If a line contains "Given: Click the POWER (dB) colorbar legend", it is the last one to write out; begin with the first line of the records and copy each exactly.
BEGIN DATA TO PROCESS
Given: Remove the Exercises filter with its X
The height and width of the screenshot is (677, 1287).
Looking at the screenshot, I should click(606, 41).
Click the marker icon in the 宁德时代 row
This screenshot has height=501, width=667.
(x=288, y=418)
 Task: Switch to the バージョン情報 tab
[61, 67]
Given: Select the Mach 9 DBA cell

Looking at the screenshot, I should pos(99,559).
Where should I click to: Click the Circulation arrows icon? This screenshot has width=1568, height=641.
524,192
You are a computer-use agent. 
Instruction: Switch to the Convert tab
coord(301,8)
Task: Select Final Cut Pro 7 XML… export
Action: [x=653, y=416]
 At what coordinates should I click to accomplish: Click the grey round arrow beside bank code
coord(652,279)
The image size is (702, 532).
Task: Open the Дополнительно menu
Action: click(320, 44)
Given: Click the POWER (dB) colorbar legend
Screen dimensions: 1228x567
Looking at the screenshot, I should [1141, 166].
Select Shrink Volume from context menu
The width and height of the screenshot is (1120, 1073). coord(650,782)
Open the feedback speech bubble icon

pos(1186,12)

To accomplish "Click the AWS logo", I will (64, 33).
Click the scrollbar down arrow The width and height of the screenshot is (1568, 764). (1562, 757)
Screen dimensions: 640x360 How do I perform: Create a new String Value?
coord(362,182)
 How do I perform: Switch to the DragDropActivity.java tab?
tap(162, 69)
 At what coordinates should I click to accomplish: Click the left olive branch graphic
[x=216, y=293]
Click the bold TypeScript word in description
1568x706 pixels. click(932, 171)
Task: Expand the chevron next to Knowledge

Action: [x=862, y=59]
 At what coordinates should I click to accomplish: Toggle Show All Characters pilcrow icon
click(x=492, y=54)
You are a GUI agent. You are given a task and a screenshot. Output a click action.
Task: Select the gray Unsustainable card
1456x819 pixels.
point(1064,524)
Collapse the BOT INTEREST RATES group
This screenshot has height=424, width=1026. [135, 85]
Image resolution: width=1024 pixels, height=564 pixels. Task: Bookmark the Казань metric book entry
END DATA TO PROCESS
## RESULT
Given: Remove the Exercises filter with its X
The height and width of the screenshot is (677, 1287).
Looking at the screenshot, I should click(606, 41).
Click the marker icon in the 宁德时代 row
This screenshot has height=501, width=667.
(x=288, y=418)
 Task: Switch to the バージョン情報 tab
[61, 67]
Given: Select the Mach 9 DBA cell

Looking at the screenshot, I should pos(99,559).
Where should I click to: Click the Circulation arrows icon? This screenshot has width=1568, height=641.
524,192
You are a computer-use agent. 
Instruction: Switch to the Convert tab
coord(301,8)
Task: Select Final Cut Pro 7 XML… export
Action: [x=653, y=416]
 At what coordinates should I click to accomplish: Click the grey round arrow beside bank code
coord(652,279)
The image size is (702, 532).
Task: Open the Дополнительно menu
Action: click(320, 44)
Given: Click the POWER (dB) colorbar legend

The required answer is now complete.